Enhanced efferocytosis in resident alveolar macrophages compared with bone marrow-derived macrophages. A) Enrichment of efferocytosis related gene expression in resident alveolar macrophages (AMs) compared with bone marrow (BM)-derived macrophages shown as log₂ fold-change after LPS treatment. B-E) Expression levels of efferocytosis related genes MerTK and Axl by gene transcripts (normalized counts) and RT-PCR. N=4 samples for each time point. Mean ± SEM, *=p<0.05 compared to BM-derived macrophages at the same time point. F) Uptake of fluorescently labeled apoptotic neutrophils (efferocytosis) in resident AMs (blue) and BM-derived macrophages (red) expressed as relative fluorescence units (RFU). AMs and BM-derived macrophages were isolated from the lungs at day 7 after IT LPS. (N=3 and 2 replicates for this experiment, *=p<0.05).

Figure 8.

Peroxisome pathway are up-regulation in resident alveolar macrophages compared with bone marrow-derived macrophages. A) Heatmaps show the expression profiles of three clusters of genes involved in the peroxisome pathway up regulated in alveolar macrophages (AM) compared to BM-derived macrophages.

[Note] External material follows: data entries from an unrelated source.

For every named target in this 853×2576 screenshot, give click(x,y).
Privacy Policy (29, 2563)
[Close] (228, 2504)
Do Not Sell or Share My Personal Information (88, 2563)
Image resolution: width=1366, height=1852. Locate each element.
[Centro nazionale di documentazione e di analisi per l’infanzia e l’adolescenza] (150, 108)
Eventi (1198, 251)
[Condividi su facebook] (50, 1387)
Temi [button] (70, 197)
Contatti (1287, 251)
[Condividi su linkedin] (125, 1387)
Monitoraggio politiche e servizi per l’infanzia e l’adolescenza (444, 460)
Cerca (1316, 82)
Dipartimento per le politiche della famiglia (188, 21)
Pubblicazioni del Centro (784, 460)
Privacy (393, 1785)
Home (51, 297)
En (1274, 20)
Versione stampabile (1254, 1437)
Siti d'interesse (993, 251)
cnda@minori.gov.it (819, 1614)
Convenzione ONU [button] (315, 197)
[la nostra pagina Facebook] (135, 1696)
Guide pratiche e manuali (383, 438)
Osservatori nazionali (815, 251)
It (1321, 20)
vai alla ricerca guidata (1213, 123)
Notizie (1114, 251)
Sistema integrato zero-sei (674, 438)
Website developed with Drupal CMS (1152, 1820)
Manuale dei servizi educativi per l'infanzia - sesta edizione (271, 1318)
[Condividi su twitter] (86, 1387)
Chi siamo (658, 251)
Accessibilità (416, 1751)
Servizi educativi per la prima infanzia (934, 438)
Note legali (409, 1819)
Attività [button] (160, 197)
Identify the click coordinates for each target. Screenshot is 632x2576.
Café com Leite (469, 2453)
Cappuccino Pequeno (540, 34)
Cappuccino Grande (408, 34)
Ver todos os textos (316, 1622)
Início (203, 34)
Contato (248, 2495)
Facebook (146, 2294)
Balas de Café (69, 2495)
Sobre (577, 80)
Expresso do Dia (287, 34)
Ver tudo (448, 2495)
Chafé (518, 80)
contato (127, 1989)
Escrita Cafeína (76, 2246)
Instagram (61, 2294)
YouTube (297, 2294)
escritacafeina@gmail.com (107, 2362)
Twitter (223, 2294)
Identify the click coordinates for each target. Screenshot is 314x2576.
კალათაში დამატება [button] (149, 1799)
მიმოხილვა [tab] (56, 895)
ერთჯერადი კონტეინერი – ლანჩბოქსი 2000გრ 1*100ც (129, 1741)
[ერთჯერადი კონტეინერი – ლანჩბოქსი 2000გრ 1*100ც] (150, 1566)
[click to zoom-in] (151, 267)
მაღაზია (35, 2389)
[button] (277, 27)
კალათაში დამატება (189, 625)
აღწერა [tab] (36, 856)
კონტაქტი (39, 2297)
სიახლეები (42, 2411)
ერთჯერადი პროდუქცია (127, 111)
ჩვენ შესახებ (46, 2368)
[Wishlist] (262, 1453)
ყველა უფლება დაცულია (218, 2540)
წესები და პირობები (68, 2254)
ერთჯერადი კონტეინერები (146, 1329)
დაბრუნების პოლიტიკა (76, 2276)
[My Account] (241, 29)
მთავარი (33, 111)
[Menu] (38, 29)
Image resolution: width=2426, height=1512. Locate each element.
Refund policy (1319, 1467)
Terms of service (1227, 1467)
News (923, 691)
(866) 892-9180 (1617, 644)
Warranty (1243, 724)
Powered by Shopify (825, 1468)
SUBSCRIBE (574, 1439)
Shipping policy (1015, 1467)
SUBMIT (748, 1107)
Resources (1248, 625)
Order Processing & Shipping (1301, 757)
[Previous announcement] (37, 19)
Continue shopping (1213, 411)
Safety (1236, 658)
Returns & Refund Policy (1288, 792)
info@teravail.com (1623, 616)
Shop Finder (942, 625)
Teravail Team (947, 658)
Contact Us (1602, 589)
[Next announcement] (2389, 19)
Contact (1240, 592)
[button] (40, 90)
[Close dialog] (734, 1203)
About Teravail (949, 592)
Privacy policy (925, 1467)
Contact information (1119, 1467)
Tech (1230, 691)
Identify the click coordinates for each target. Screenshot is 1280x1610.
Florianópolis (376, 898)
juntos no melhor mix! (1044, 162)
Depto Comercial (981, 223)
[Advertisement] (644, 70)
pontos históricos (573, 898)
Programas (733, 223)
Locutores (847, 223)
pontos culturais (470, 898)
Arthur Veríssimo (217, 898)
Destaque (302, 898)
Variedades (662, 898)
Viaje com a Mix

Data are shown as log₂ fold-change of transcripts at day 1, 3, and 7 after IT LPS. B) STRING analysis showing network of differentially enriched genes in resident AMs compared to BM-derived macrophages. C-D) Up-regulation of PPARγ expression in resident AMs compared to BM-derived macrophages at day 1, 3, and 7 after IT LPS. N=4 per group per timepoint. Mean ± SEM, * p<0.05.